- **To do**
Search the material below for the word "Expand" and copy every line in which it occurs.

- **Task data**
* * *

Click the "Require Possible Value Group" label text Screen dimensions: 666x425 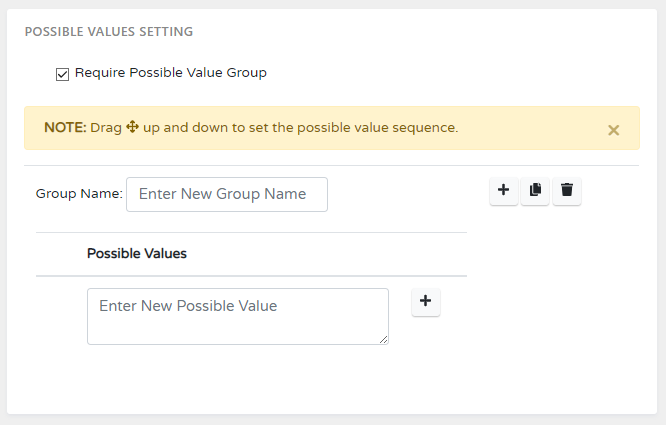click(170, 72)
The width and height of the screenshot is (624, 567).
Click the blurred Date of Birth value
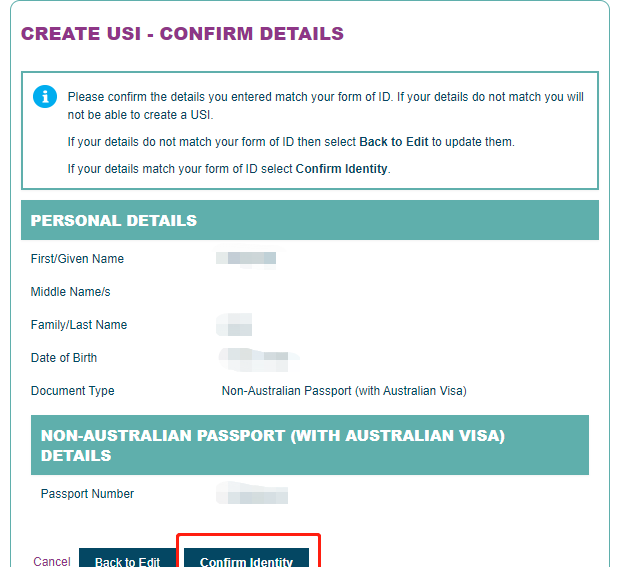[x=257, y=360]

* * *

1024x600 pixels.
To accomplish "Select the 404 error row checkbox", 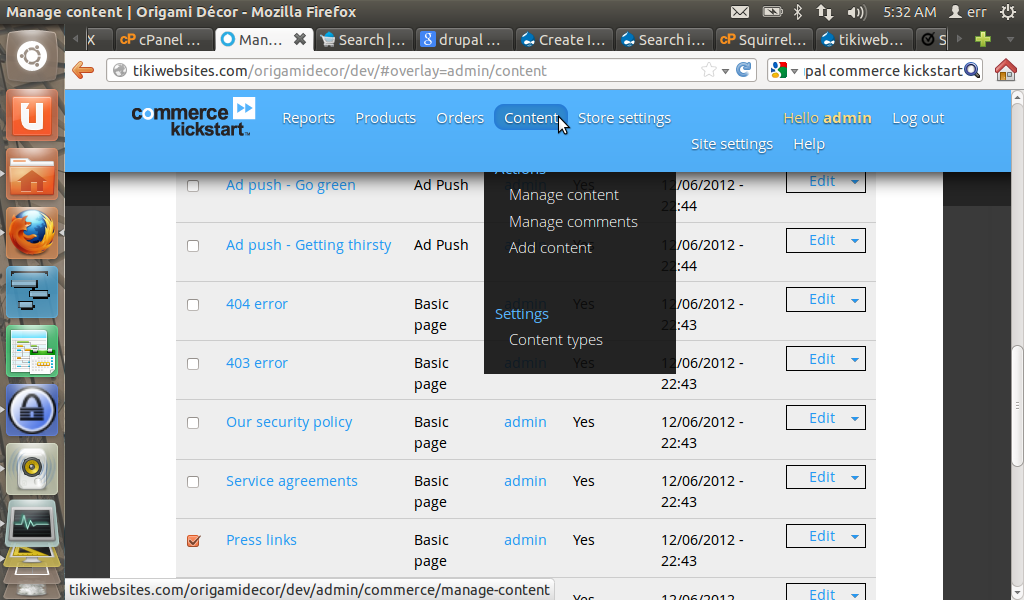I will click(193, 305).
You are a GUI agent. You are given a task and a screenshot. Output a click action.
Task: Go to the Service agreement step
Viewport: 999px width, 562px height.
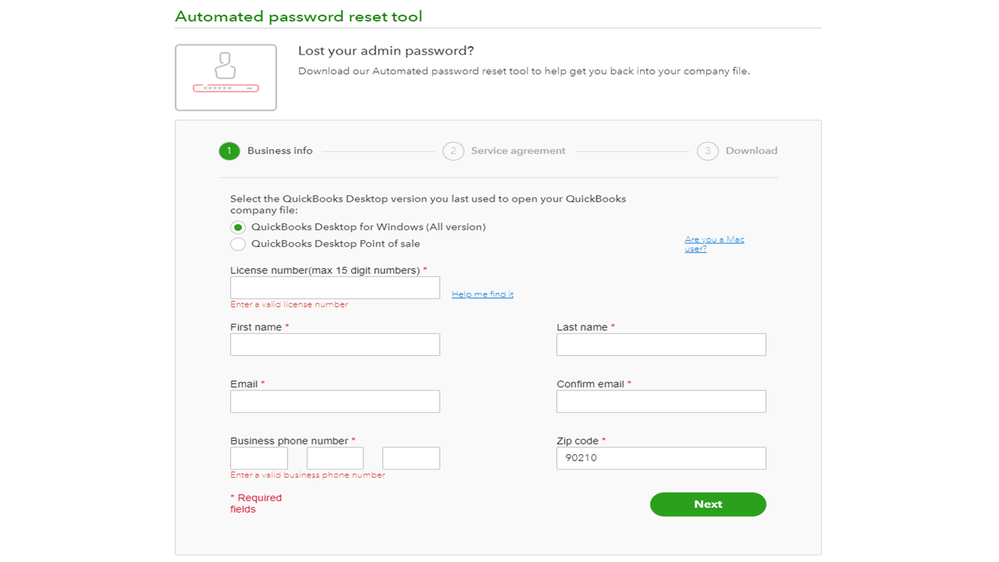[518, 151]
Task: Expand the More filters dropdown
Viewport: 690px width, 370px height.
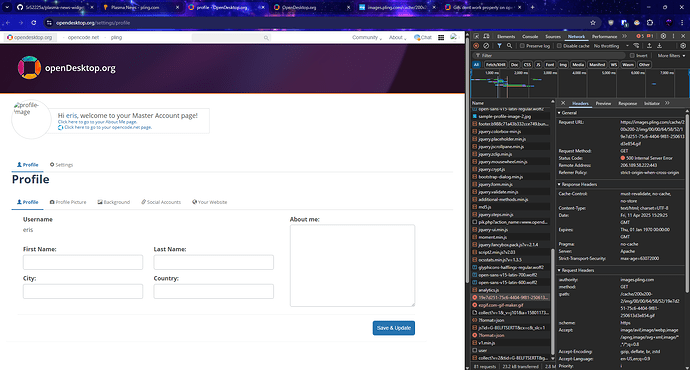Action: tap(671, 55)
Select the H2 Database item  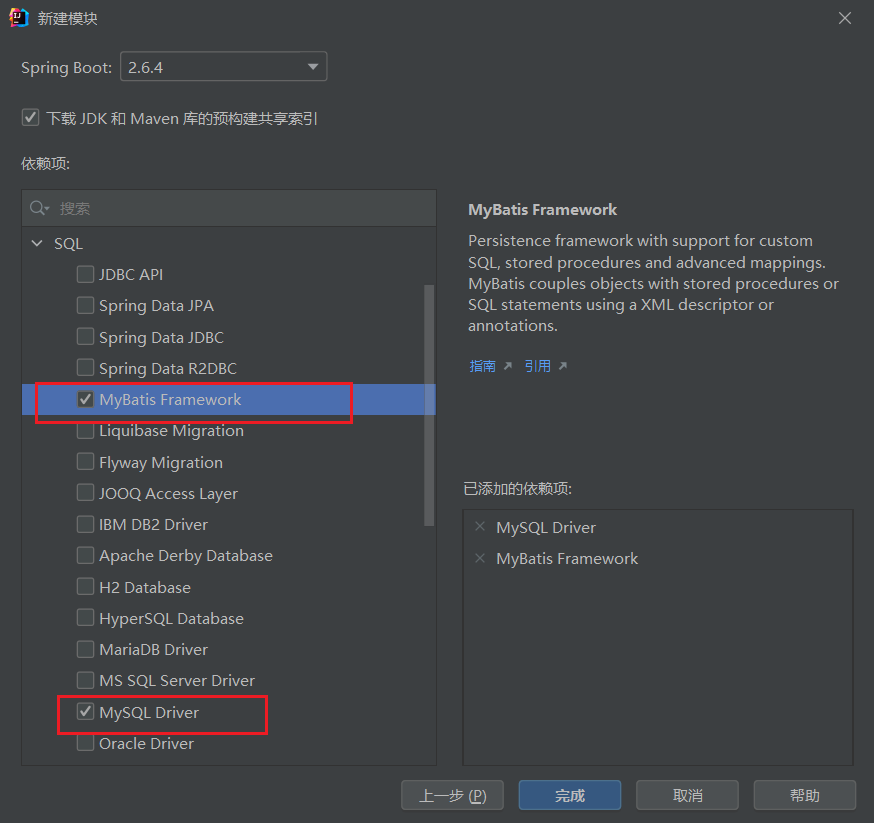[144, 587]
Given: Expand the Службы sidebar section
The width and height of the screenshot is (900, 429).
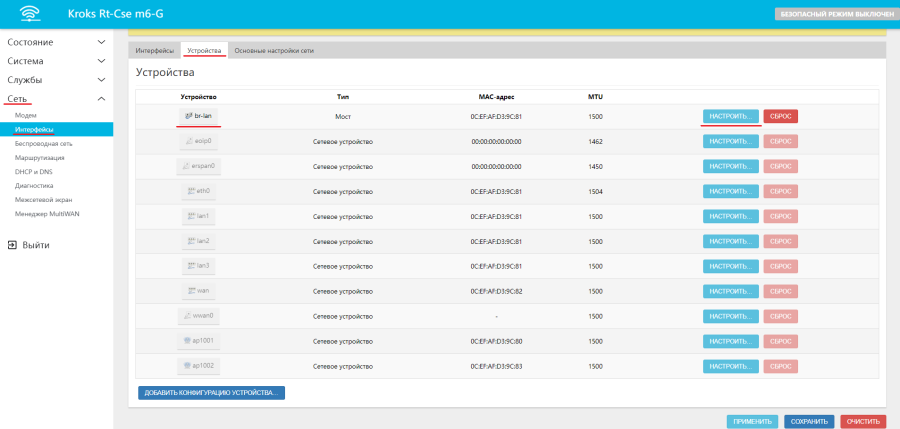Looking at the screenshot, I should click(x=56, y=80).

* * *

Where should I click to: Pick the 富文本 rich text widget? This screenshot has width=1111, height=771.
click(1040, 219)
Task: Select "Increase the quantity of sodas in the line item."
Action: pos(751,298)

* * *

- **Written response**
Task: Expand the More filters dropdown
Given: Expand the Службы sidebar section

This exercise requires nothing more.